Azzu tersenyum mendengar ucapan Clarissa. "Clarissa, Aku minta maaf atas kata-kata ku malam itu. Aku berpikir mungkin Kau tersinggung malam itu."

"Jangan berpikir seperti itu, aku tidak tersinggung."

"Kau cukup memanggilku Rissa. Aku harap kita dapat menjadi teman setelah ini."

"Baiklah Rissa."

"Minggu yang sibuk ya di kafe."

"Ya... Begitulah."

"Terimakasih telah mendonorkan darah hari itu."

"Tidak perlu berterima kasih."

"Aku banyak mendengar tentangmu dari Nn. Rachel, bagaimana aku bisa membalas kebaikanmu?"

"Tidak perlu Rissa, aku hanya melakukan kewajibanku. Setiap manusia berhak hidup, dan setiap manusia memiliki kewajiban untuk memelihara kehidupan. Karena itu aku menolongmu."

"Sebenarnya, aku tidak pernah melakukan ini dengan klien ku yang lain. Tidak pernah ada hubungan diluar profesionalitas."

"Aku tau itu... Jangan anggap aku klienmu.
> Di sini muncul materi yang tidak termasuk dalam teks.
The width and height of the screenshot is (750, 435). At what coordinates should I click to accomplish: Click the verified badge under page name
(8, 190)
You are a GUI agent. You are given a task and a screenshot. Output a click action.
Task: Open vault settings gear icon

Malam itu hanya ulah usil Rachel."

"Kau orang yang baik. Ada perayaan kecil di rumahku. Jika kau berkenan datang maka aku akan sangat senang."

Clarissa mengeluarkan buku note mini dari kantong baju hangatnya dan menuliskan sesuatu.
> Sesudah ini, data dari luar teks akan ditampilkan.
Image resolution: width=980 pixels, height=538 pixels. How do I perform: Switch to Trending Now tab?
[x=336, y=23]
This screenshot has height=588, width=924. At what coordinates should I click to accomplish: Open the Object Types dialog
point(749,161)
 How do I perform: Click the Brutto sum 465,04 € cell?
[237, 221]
"Ini alamat rumahku," ucapnya dengan memberikan kertas kepada Azzu.

Azzu menerima dan memandang tulisan tersebut, "jadi sekarang aku mengetahui alamatmu."

Clarissa tersenyum, "seperti yang kau bilang kita bukan partner profesionalitas. Datanglah jika kau tidak sibuk."

"Baiklah."

Clarissa berdiri dan tersenyum sebelum pergi.
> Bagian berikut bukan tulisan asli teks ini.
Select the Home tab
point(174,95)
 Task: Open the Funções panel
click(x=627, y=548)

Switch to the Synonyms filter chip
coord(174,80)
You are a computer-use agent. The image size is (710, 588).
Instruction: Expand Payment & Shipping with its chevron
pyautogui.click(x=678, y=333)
Azzu kembali duduk sendiri. Matanya menatap keluar.

Sapho datang menghampiri Azzu, "boss, kafe akan di tutup."

"Sapho..."

"Ya?"

"Penghasilan kafe hari ini kau hitung, namun jangan masukkan ke dalam pembukuan. Khusus hari ini, uang itu milikmu dan Moris."

"Tapi mengapa?"

"Anggap saja bonus."

"Bonus?"

Azzura menatap mata Sapho, "setiap hari aku tiada dan setiap hari aku merasa dilahirkan kembali. Kalau besok aku tiada dan tidak dilahirkan kembali, setidaknya aku sudah memberikan uang bonus untuk kalian."

"Itu lelucon yang tidak lucu, boss."

Azzu hanya terkekeh ringan, "aku pergi dulu..."

Kakinya melanglah meninggalkan kafe. Baju hangat berwarna coklat menjadi teman setianya selama berjalan di depan kompleks pertokoan Athena.

Dua bulan berlalu sejak kecelakaan yang di alami Clarissa. Selama dua bulan itu, ia tak pernah bertemu pandang dengan Clarissa. Mereka tak pernah saling menyapa meskipun saling menyadari keberadaan satu sama lain.

Tak ada yang berubah selama dua bulan berjalan. Malam tahun baru tetap di iringi musim dingin dan awal tahun selalu menjadi waktu liburan yang hangat. Athena tetap menjadi kota yang ramai.

Namun ada yang berubah dalam diri Azzu. Sikapnya yang kaku kini justru semakin misterius dengan sikap yang dingin.

Setelah kecelakaan yang di alami Clarissa, Ia kehilangan hasrat sebagai peneliti, ia kehilangan hasrat sebagai pembisnis, yang paling mengerikan ia kehilangan hasrat untuk benar-benar hidup.

Azzu berjalan menuju tepi jalan raya di Athena. Kemana ia aka pergi??? Hanya hatinya yang sedingin es yang tau.

Langkahnya berhenti saat sampai di sebuah gereja yang sepi. Ini minggu sore yang terlalu dingin untuk datang ke gereja.

Dengan tangan yang tersimpan dibalik saku baju hangat, matanya menatap ke arah rupa Tuhan yang berdiri.

"Tidakkah kau bosan mempermainkan hidupku?"

"Apa kau menikmati kegelisahanku?"

Setiap tanya, gelisah, amarah ia tumpahkan di hadapan rupa Tuhan, namun ia selalu berakhir dengan ketiadaan kemudian dilahirkan kembali esok pagi, dikerumuni kegelisahan saat siang, dan kembali tiada saat malam.